To give peace the best possible chance in the USA, Joe Biden will first have to give science a chance to find out whether he or Trump would have won the election if all fraudulent votes were discounted. This wouldn’t be difficult. But will he do it? As Trump might say, we’ll see.
Says the man who believes a literary character really did walk on water, turn water into wine and, as a three day corpse, rose from the dead then later, disappeared out to space.
Maybe if religious people such as yourself actually accepted science there might well be peace – or at least a sort of peace where there was no more religion to bother about.
Now there’s a pleasant thought!
Your continual carping on about a possible fraudulent election is old hat already – give it a rest, as no one really cares.

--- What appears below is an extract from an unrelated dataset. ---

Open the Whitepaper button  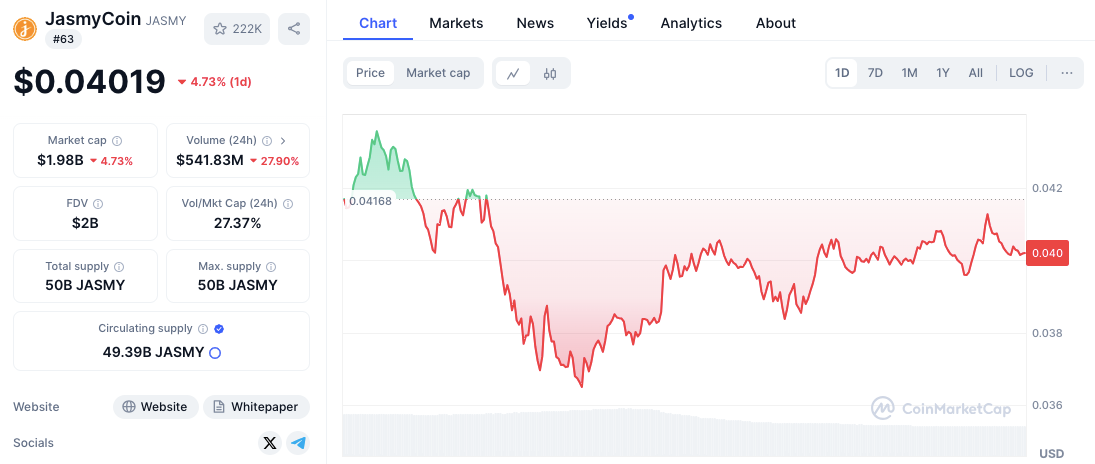(x=256, y=407)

That train already left the station, John and you’re still on the platform clutching your ticket yelling: ”Hey, wait for me!”
What you need to do now is construct a fool-proof election method to ensure you don’t ever feel motivated to write another one of these posts, then sell it to the ”Yanks.”
Best of luck.
If, as you say, “no one really cares” about truth anymore, I suppose I’ll have to try to follow the fine examples of those who don’t carp continually, occasionally giving it a rest instead.
It was rather interesting that the Democrats were making speeches about healing the divisions in the USA, and then made speeches that achieved the opposite.
Re. Jesus, C S Lewis wrote that he thought the miracles of Jesus were not the suspension of natural laws, but rather the employment of laws of which we are unaware. Modern close examples are the Salamander and the 0ctopus, which can replace lost limbs. If we could understand the existing biotechnology and apply it to humans, it would be a valuable provision. The rendering of the healing ministry of Jesus in a way out paraphrase reads “and those who had lost their limbs grew new ones”.
May not be so far fetched as it first appears
Thank you for your comment. It is good to hear from you again. Did you notice my post on Christmas Day, with a local interest, because the patient RS is at Derriford Hospital, with which I have been in touch?
Dying for a drink
https://johnallmanuk.wordpress.com/2020/12/25/dying-for-a-drink/
The election was disputed right up to 6th January. What has changed?
After the insurgents had in-surged into the Capitol, incited to do this by whom we can only guess (because it certainly wasn’t Donald Trump, who has an alibi witnessed by half-a-million people), Trump was elsewhere, still delivering a speech disputing the election. Unaware of the insurgency a couple of miles down the road, he was still expressing hope that Mike Pence would remit the duelling slates of electoral college votes to the state legislatures for them to direct Congress as to which to which slates to count. What has changed?
Nor did Mike Pence’s decision not to remit the slates to the states, whether one admires or despises it, resolve the dispute as to who really won the election fair & square.
The invasion/riot/insurrection at the Capitol didn’t resolve the dispute either.
Congress’s declaring Biden president-elect didn’t resolve the dispute. It merely determined who would be president come Wednesday afternoon, not who *should* be president. That remains as disputed as ever.
The disputed election is the elephant in the room that I think Biden needs to stop avoiding mentioning. This post suggests what Biden should do, something which Republicans loyal to Trump ought to nag him to do now he is de facto president (if not de jure). Do you think he will do it? Do you agree that he should?